_Your instructions_.
Copy out the records starting with the line containing "Open the Substores" and going on through the line containing "(x=1458, y=364)", leaving every line as it is.

[Text and element pointing records]
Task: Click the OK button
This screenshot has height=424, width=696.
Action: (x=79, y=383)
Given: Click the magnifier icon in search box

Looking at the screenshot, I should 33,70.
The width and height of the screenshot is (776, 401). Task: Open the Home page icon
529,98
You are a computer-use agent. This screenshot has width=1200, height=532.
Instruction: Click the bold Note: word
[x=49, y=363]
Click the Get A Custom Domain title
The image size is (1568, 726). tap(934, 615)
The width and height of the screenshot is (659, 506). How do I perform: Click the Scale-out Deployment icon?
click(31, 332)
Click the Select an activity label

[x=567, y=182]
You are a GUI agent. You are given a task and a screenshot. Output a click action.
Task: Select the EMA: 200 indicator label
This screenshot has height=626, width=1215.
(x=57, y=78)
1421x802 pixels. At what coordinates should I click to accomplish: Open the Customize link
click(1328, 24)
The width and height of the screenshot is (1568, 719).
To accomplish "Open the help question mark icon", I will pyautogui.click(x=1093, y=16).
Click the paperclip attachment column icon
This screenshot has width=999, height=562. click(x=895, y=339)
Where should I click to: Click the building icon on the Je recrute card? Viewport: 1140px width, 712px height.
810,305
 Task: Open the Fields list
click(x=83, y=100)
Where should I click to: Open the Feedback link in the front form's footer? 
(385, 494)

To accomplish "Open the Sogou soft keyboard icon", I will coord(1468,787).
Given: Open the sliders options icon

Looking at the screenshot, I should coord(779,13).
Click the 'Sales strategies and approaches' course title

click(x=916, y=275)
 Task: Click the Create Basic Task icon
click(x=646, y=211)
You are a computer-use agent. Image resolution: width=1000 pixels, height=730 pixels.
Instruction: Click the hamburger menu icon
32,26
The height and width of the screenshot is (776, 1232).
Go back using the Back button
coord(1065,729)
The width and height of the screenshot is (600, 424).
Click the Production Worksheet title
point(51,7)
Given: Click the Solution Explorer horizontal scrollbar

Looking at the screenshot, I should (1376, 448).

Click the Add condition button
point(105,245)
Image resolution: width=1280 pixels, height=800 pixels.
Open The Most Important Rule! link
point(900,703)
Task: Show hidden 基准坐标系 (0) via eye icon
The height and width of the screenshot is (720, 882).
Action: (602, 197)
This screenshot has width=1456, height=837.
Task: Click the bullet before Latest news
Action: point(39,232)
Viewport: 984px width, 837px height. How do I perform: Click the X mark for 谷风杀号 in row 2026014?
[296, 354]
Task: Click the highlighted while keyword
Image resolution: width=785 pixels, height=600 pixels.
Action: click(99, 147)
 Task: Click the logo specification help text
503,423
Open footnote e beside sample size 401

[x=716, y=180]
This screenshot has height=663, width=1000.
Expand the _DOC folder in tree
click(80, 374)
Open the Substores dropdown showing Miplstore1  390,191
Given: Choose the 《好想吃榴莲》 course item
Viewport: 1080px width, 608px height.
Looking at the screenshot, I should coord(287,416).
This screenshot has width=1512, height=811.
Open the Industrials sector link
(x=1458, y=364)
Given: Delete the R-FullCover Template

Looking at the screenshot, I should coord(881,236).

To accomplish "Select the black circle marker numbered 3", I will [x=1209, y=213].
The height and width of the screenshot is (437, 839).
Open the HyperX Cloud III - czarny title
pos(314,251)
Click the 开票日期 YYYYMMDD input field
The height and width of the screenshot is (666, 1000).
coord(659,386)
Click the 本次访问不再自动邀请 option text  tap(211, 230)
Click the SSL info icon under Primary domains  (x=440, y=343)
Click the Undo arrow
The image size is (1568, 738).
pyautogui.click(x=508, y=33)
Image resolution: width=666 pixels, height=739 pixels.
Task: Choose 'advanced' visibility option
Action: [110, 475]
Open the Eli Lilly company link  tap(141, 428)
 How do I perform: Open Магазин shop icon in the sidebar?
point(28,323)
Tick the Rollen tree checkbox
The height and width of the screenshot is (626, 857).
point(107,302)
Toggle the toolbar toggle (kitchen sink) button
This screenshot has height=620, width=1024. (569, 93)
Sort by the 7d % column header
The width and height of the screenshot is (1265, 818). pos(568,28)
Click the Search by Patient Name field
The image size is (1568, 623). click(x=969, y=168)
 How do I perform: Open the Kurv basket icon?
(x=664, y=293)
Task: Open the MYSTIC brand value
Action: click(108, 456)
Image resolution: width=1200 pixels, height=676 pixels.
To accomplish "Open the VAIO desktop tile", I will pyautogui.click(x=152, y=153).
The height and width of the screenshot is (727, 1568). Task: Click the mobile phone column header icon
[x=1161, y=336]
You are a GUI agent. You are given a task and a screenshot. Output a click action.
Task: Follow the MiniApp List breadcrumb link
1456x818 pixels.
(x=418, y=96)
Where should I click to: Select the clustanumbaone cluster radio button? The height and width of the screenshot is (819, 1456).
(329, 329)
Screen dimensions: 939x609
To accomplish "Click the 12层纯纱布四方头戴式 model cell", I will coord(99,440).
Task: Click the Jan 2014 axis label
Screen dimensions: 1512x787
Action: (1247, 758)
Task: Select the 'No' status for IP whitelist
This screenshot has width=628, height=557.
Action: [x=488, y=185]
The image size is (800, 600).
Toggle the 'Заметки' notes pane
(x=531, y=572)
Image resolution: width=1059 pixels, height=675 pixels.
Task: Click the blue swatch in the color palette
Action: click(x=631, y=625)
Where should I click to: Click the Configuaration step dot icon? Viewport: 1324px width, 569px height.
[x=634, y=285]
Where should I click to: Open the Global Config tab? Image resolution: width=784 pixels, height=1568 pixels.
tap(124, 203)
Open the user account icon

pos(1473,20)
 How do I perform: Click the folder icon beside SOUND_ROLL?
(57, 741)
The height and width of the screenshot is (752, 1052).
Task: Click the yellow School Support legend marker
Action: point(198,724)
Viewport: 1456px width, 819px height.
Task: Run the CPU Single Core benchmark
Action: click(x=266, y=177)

_Exercise solution_.
Open the Substores dropdown showing Miplstore1  390,191
Given: Choose the 《好想吃榴莲》 course item
Viewport: 1080px width, 608px height.
Looking at the screenshot, I should coord(287,416).
This screenshot has width=1512, height=811.
Open the Industrials sector link
(x=1458, y=364)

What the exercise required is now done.